Telemundo will launch a new brand image along with new tagline, “Brave New Telemundo,” this coming fall. The tagline will capture the duality of Hispanics who remain connected to their heritage while embracing America, said Jacqueline Hernandez, COO of Telemundo Media.
Aiming for a 40% increase in its original content, 2013 Telemundo’s line-up will offer six new telenovelas, two daytime shows and reality competitions popular not only on English-language networks, but around the world, such as, “Yo Me Llamo” and “La Voz: Ninos”, a kid’s version of NBC’s “The Voice,” and “La Boda de tus Suenos” (an adaptation from an international hit in Netherlands).It has also acquired the rights to the sequel of “La Reina del Sur,” the network’s highest-rated telenovela. As the second-place player among Spanish networks, it is evident that Telemundo has a lot of fight in itself, and seems to be increasing its game in order to compete not only with Univision, but also in anticipation of Mundo Fox’s launch. But will these changes be enough to keep its current audience as well as attract new consumers?
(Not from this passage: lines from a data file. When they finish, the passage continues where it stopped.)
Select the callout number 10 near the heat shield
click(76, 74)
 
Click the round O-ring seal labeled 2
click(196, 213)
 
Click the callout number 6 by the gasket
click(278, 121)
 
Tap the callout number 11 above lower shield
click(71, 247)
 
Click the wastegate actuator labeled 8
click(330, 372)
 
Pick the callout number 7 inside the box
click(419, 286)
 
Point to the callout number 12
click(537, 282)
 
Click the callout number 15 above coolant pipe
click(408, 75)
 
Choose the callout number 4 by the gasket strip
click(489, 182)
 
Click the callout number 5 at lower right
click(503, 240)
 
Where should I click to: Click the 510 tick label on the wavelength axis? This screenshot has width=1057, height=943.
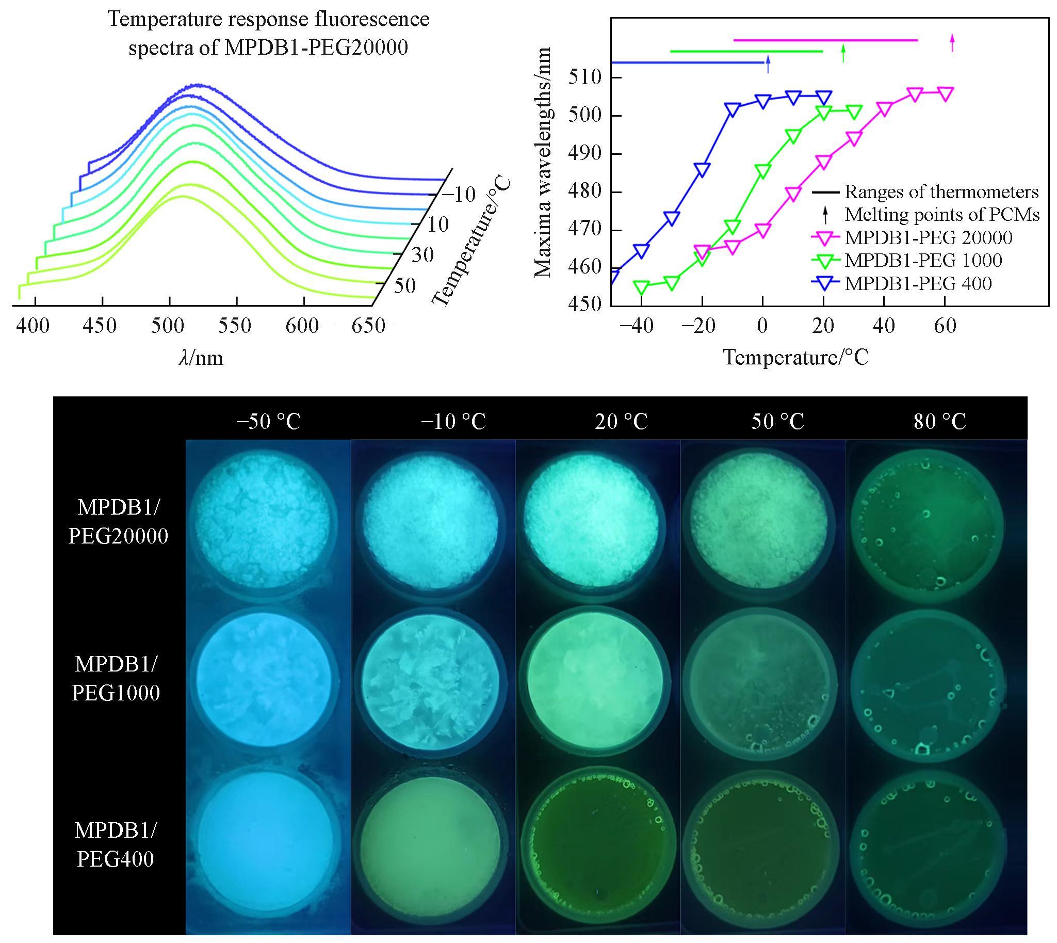point(584,77)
Despite being a new network, Mundo Fox is prepared to launch with a unique lineup of shows and genres which could end up setting the standard for all Hispanic networks. The network has an upbeat, fresh approach to targeting an assimilated American Hispanic target. During the upfront, the common theme pulled Hispanics from all different backgrounds into one community using the slogan, “I am [country of origin], I am American.” The melding of general market and Hispanic market programming will definitely appeal to the new generation of Hispanics.
Its presentation discussed the fact that Hispanics have been used to watching novelas for decades because that was the main programming available. The network is, therefore, aiming to create a demand for break-through programming much like Fox did among the English-language networks. If the quality that has been promised by Mundo Fox is accomplished, then ratings will likely begin to shift, especially among the younger demographic. This strategy could benefit it in that, instead of going head to head against the “giants” in Hispanic broadcast who have had a hold on the older demographic for decades, it is choosing to create something entirely new.
Steering in a completely different direction from the blocks of telenovela programming, Mundo Fox is offering all genres of programming that general mass-market networks offer. This includes dramas, comedies, sports, news, and reality programming. The network will also repurpose some general market hit programming in Spanish to include “Bones,” “Minute to Win It,” and “American Dad” in the launch line-up. Mundo Fox will be a trailblazer in broadcast entertainment for the new generation of Hispanics in the U.S.
With the fastest-growing segment of the population being bicultural Latinos, which networks will prevail? What we do know is that Latinos have been stuck with what was available in Spanish, which was limited. Now they have more choices. As the population continues to become more diverse and skewing younger, it seems likely that MundoFox’s strategy of offering new Spanish-language genres of programming will excel. With the fast growth rate of the Hispanic population and its median age continuing to get younger, we know that language won’t be as important a factor in reaching them. Instead, competition among television networks is going to continue to get fierce, and networks will find that regardless of language, they will need to focus more on keeping content fresh and relevant.